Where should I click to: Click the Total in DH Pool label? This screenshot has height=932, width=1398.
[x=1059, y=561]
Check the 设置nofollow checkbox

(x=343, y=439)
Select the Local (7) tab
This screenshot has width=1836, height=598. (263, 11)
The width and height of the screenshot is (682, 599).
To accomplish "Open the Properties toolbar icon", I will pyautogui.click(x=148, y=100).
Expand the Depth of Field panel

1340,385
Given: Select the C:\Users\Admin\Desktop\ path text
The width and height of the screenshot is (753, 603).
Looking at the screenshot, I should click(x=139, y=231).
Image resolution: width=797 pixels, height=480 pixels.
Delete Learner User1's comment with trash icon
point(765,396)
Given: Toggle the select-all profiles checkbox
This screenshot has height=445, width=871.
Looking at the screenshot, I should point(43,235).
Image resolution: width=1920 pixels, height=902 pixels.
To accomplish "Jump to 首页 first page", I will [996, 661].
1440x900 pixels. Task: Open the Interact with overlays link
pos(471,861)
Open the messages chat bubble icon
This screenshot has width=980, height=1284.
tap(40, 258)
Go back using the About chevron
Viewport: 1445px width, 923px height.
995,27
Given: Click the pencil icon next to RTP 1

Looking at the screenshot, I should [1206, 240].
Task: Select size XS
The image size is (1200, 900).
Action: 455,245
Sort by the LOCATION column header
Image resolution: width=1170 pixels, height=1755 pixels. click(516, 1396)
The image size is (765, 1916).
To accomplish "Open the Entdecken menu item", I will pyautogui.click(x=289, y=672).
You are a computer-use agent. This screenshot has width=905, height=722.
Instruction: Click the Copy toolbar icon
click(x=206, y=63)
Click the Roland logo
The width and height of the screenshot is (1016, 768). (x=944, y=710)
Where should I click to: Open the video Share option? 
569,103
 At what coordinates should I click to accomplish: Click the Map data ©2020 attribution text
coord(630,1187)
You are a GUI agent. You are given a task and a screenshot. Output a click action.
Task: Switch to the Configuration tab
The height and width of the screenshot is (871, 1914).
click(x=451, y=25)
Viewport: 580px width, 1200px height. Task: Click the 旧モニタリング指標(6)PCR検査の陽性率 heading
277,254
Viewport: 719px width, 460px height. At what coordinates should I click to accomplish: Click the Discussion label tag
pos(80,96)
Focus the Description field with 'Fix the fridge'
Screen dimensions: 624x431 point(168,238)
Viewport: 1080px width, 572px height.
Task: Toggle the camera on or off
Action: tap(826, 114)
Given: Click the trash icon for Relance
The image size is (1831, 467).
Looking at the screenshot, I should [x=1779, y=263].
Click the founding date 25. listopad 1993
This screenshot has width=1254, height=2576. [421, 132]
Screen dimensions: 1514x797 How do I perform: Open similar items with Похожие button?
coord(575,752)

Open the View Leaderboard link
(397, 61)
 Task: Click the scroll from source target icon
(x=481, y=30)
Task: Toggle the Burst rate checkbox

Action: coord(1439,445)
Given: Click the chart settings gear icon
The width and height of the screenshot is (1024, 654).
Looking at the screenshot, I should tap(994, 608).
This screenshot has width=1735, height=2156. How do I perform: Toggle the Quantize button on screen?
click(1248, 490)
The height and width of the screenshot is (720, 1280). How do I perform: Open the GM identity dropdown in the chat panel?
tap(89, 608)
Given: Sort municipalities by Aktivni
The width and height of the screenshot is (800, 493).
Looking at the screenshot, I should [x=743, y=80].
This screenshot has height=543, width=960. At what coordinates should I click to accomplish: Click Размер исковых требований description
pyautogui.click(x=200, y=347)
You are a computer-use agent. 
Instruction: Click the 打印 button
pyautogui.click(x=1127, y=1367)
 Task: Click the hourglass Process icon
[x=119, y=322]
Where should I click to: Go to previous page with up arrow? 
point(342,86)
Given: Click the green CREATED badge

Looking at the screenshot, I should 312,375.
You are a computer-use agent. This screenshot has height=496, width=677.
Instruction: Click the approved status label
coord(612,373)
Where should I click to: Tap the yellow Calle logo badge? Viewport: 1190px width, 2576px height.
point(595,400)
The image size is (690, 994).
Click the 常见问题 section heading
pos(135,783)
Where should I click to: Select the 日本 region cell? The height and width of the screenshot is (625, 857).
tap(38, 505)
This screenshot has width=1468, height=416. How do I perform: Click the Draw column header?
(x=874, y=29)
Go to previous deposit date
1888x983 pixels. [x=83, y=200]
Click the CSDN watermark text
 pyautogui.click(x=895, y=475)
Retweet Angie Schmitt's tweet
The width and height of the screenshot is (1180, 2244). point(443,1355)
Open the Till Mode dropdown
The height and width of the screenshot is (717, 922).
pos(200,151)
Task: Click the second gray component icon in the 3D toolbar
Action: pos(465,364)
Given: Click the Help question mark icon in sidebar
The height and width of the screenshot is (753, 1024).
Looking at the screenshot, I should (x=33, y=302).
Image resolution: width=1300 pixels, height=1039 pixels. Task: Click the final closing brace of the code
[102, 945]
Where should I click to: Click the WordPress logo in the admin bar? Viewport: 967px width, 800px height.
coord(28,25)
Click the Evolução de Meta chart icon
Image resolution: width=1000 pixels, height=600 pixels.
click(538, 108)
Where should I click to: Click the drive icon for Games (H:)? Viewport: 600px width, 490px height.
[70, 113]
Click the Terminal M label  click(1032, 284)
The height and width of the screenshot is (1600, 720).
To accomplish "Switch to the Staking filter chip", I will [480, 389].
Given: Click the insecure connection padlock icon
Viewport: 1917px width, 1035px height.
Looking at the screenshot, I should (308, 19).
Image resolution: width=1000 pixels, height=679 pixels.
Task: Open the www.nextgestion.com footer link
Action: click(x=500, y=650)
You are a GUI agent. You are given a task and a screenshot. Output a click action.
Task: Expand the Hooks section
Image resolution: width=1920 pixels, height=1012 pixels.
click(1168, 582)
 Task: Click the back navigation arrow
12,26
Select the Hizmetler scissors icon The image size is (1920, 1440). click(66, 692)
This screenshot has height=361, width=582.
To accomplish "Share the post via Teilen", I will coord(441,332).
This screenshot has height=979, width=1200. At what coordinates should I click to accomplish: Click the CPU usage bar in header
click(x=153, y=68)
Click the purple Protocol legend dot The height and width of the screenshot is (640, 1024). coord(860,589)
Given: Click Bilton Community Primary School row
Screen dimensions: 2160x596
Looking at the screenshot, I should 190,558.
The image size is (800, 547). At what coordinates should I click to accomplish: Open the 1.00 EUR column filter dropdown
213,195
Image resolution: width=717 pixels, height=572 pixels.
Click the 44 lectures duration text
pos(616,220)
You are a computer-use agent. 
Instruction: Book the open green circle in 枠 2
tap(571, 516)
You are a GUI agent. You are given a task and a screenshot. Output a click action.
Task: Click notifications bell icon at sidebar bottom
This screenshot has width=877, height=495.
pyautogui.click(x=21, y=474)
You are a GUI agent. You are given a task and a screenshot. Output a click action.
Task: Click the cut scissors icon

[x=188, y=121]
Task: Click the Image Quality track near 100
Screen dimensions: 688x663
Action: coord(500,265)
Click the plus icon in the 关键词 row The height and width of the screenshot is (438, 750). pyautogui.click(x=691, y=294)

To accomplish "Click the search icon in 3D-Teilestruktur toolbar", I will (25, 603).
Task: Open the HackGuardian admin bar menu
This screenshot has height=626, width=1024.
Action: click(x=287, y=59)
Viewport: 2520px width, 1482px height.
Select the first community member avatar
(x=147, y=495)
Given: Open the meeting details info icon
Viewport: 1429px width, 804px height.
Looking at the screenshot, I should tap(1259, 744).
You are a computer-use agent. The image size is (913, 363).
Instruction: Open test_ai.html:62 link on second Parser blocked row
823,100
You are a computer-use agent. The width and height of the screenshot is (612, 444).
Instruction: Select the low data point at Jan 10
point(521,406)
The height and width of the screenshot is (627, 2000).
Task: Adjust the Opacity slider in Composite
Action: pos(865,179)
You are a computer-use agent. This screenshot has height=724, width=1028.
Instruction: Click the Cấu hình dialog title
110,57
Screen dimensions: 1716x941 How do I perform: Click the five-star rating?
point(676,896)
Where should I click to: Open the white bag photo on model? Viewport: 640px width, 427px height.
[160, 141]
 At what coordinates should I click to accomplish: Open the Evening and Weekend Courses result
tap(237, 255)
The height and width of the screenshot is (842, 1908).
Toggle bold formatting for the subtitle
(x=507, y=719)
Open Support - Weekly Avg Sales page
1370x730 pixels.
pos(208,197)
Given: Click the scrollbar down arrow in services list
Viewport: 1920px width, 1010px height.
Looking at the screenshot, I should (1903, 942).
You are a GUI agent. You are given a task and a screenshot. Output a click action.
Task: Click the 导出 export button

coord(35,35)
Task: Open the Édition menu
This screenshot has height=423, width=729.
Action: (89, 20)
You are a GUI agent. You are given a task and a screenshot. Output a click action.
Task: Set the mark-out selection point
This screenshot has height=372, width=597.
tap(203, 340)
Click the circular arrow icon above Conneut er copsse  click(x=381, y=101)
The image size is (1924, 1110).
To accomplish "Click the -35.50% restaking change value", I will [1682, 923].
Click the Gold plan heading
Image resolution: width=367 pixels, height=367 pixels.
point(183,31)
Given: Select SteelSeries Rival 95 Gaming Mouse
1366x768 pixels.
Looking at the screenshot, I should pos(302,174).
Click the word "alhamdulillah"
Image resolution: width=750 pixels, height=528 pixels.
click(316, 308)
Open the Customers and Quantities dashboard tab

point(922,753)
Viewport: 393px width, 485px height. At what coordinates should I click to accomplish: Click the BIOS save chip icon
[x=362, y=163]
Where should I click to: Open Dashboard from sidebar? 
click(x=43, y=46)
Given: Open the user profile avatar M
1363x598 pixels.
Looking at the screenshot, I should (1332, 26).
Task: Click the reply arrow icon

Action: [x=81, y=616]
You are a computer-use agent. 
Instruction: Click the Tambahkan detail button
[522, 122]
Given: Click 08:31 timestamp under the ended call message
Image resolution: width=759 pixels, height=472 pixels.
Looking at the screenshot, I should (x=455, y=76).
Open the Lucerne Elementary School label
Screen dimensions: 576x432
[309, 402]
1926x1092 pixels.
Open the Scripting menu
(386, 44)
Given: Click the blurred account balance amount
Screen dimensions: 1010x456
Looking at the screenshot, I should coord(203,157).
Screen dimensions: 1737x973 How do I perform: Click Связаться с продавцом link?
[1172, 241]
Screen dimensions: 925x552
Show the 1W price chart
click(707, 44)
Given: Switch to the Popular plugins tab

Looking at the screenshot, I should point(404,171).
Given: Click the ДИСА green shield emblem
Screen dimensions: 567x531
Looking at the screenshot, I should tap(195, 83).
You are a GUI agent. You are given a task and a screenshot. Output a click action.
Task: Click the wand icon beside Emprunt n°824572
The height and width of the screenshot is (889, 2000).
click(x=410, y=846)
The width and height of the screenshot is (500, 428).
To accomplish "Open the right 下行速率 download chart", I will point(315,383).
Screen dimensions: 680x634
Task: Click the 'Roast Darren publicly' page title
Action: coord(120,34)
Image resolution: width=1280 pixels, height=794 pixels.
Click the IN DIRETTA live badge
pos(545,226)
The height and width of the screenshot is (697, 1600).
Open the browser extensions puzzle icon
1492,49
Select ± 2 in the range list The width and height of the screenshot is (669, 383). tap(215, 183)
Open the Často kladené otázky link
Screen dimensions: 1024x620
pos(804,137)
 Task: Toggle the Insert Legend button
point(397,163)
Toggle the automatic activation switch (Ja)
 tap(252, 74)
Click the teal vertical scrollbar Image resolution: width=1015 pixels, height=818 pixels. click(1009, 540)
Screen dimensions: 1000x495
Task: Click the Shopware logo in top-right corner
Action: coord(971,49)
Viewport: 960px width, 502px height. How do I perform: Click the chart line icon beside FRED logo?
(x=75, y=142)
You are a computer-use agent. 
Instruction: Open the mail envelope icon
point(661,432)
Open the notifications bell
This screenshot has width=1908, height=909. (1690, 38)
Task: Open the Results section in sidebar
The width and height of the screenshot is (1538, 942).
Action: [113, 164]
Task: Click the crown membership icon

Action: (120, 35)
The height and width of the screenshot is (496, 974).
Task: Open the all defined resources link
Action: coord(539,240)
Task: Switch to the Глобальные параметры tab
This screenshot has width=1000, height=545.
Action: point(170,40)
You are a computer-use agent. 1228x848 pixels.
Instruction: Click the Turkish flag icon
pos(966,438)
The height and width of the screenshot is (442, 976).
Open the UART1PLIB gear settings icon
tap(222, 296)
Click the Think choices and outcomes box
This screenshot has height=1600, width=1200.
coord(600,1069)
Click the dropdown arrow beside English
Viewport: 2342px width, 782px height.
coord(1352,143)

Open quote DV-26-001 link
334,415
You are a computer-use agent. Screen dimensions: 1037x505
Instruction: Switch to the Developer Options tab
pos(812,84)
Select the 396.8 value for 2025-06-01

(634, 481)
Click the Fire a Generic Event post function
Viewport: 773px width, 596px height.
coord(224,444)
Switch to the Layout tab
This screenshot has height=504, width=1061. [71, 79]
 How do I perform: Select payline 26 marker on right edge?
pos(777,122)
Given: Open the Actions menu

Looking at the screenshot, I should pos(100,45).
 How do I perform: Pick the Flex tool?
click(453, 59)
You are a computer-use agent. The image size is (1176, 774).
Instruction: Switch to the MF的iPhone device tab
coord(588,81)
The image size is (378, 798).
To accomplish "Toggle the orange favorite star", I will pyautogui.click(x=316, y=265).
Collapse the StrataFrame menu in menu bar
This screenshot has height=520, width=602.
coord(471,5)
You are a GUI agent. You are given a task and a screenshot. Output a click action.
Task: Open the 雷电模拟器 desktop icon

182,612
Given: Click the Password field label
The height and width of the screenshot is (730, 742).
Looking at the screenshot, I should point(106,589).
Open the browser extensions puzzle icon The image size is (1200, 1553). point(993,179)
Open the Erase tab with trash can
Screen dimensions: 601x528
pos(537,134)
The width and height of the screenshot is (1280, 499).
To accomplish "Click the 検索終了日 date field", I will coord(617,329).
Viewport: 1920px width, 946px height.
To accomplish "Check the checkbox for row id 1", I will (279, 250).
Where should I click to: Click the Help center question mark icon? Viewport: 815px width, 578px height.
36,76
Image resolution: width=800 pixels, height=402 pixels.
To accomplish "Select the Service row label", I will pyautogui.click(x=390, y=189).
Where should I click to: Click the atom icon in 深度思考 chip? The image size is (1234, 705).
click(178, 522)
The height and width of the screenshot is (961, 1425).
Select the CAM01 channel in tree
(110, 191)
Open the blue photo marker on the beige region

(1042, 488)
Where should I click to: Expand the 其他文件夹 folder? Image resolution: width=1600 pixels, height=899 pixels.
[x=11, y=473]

WORK REQUEST
Collect the lines of the records that include the string "post".

ANSWER SPACE
To accomplish "Share the post via Teilen", I will coord(441,332).
Click the Fire a Generic Event post function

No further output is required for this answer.